Lung Cancer


“What is your stage?” is a question you may often be asked when sharing your lung cancer diagnosis with loved ones and friends. The stage is important to know because it describes the extent of cancer within your body and how far it may have progressed from where it began. Your doctor uses this valuable information to select the most effective treatment option for you.

To assign a stage, your doctor will evaluate the results of laboratory tests of your blood, urine, body fluids and tissues to look for biomarkers. The doctor also reviews the results of scans including a chest CT, PET or brain MRI. Your doctor may order a biopsy so a pathologist can look at the cells under a microscope to determine whether the growth is cancerous and, if so, its stage of development. A pathologist is a doctor with specialized training in identifying diseases by studying cells and tissues under a microscope. Your pathology report will describe the results of tissue sample testing and may include results from biomarker testing, tumor molecular analysis or other tests. Ask your doctor to discuss the pathology report with you and to explain how these findings will affect your treatment options. You can also request a copy of the report for your records.

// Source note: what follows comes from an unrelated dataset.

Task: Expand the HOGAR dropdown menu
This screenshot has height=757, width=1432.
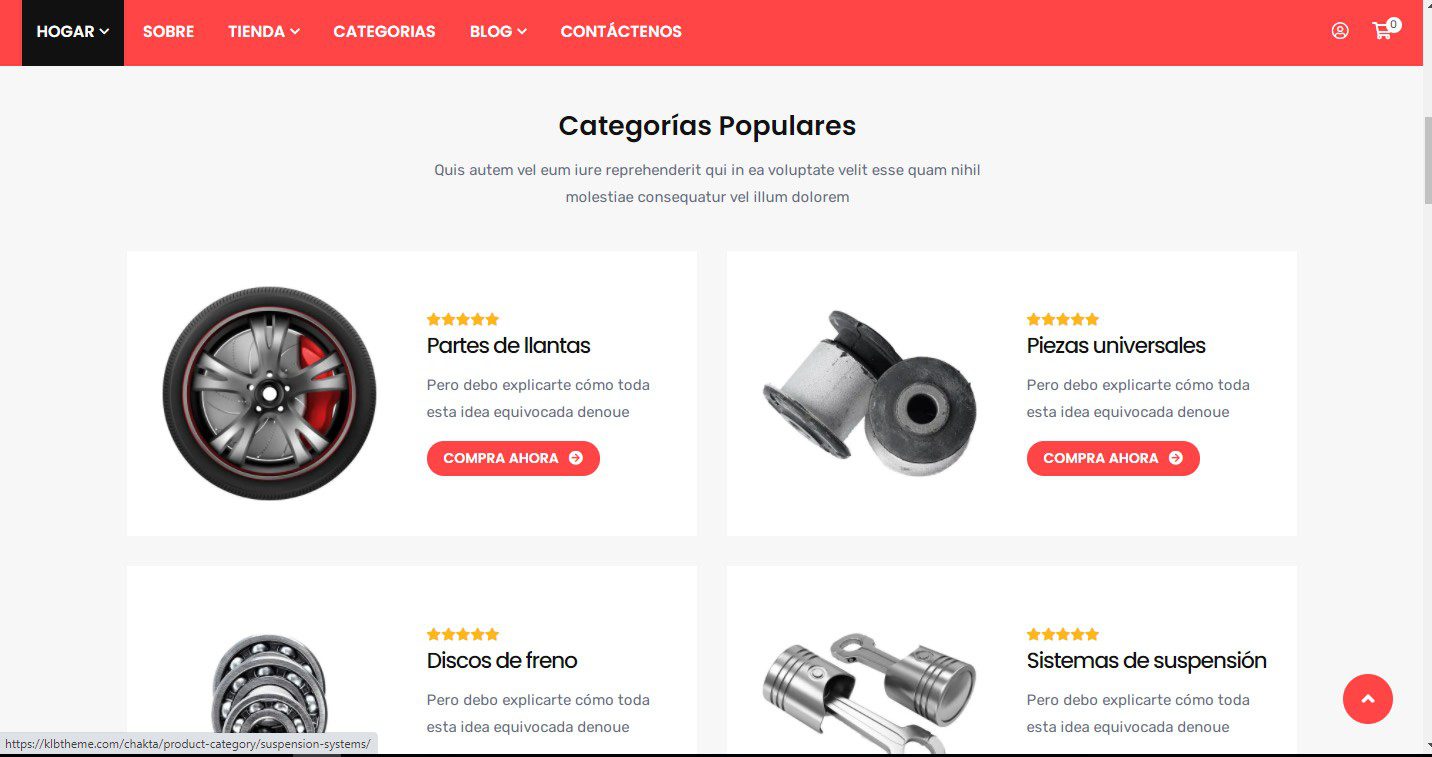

Some biopsies are performed with a needle, although certain situations require that a piece or all of the tumor be removed surgically to determine a diagnosis. Your doctor will also consider the results of your physical exams, diagnostic tests and imaging studies. Computed tomography (CT) of the chest and magnetic resonance imaging (MRI) of the brain are routine.

With today’s emphasis on personalizing cancer care, including targeting a tumor’s genetic or molecular abnormalities, pathology report results are becoming increasingly important in the diagnosis and treatment of lung cancer. New drug therapies continue to become available for targeting specific mutations, yet these therapies can only be used if they are confirmed with molecular testing.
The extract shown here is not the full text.